C'est la première fois qu'une augmentation des cas de SG a été observée simultanément dans plusieurs régions après le pic de l'épidémie annuelle de grippe au cours des 30 dernières saisons de surveillance de routine en France avec le réseau Sentinelles [9]. Plusieurs processus peuvent avoir contribué à cette observation, y compris, entre autres, les caractéristiques de la saison grippale, le changement de comportement de la population ou l'augmentation de l'incidence du COVID-19.

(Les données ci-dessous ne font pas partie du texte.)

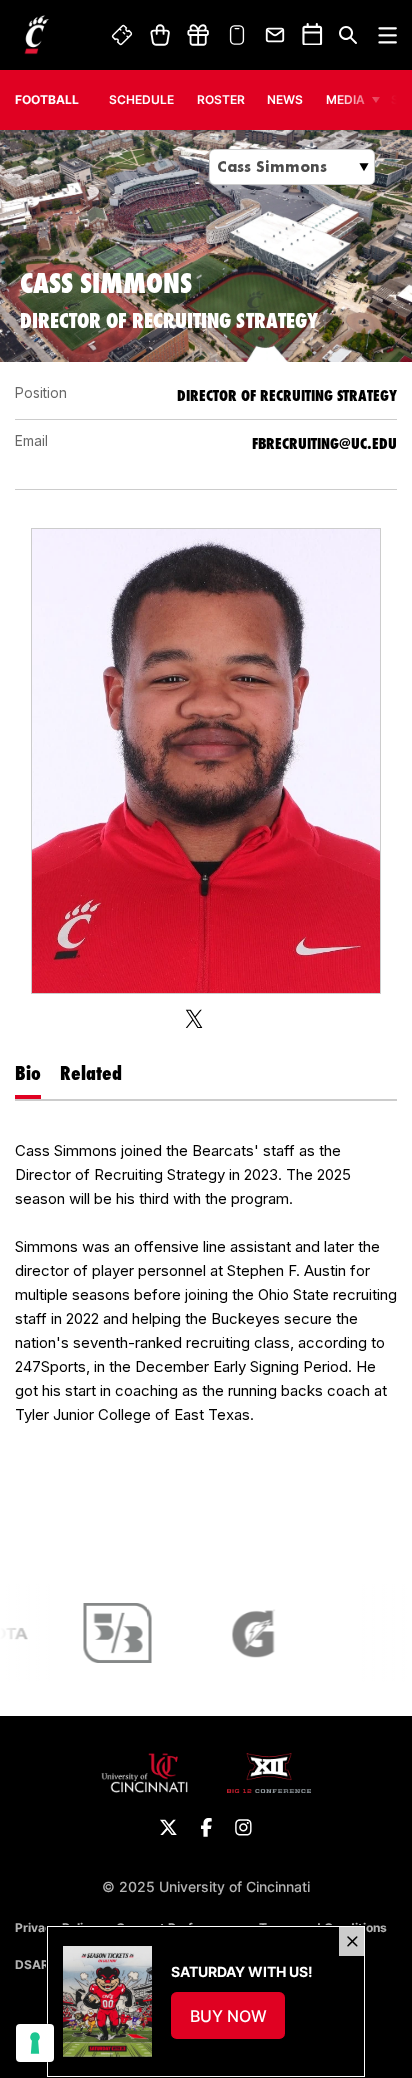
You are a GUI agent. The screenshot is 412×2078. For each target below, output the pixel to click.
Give (198, 35)
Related (91, 1073)
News (285, 99)
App (237, 35)
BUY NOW (238, 2022)
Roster (221, 99)
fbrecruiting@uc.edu (324, 443)
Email (276, 35)
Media (345, 99)
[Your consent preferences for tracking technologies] (35, 2043)
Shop (159, 35)
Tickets (123, 35)
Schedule (141, 99)
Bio (28, 1073)
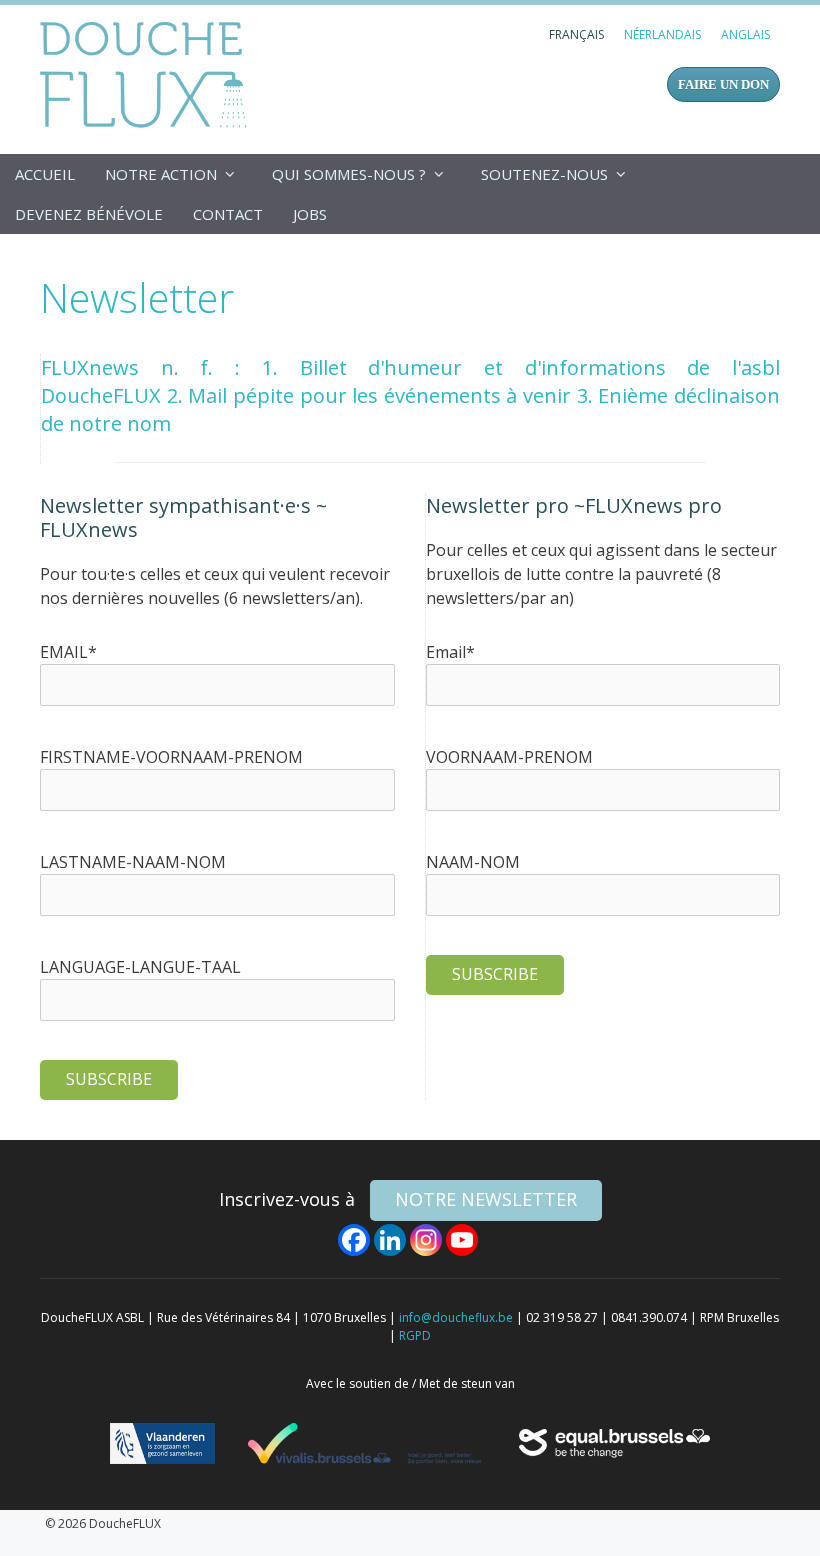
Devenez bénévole (89, 214)
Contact (228, 214)
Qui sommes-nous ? (349, 174)
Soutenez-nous (544, 174)
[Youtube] (462, 1240)
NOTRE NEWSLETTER (486, 1199)
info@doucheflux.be (456, 1317)
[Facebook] (354, 1240)
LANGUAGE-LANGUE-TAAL (140, 967)
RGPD (415, 1335)
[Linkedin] (390, 1240)
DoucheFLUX (147, 74)
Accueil (45, 174)
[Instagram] (426, 1240)
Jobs (310, 214)
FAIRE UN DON (723, 84)
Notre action (161, 174)
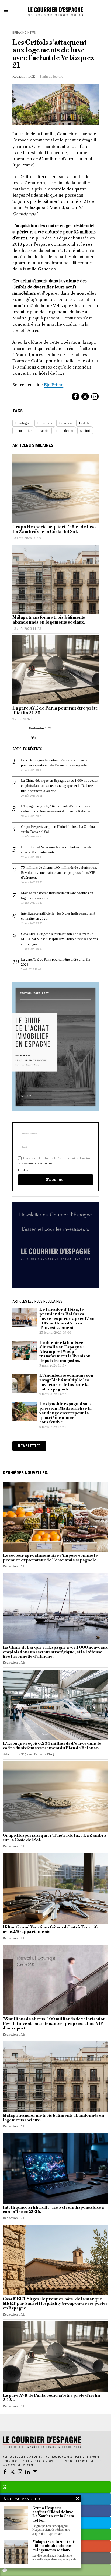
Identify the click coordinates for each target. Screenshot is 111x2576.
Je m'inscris (55, 1358)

Les virus de la grippe A (H1N1) pdm09 et de la grippe B ont co-circulé en 2019/20 en France [10] (voir Supplément ). Les saisons avec circulation du virus de type B peuvent conduire à une lente décroissance de l'incidence mais une nouvelle augmentation est atypique [1]. Les vacances scolaires normales de 2 semaines ont débuté entre mi-février et début mars selon les régions. Si les vacances peuvent modifier la dynamique de la grippe [9], cela a généralement un effet dans la phase ascendante de l'épidémie plutôt qu'après le pic.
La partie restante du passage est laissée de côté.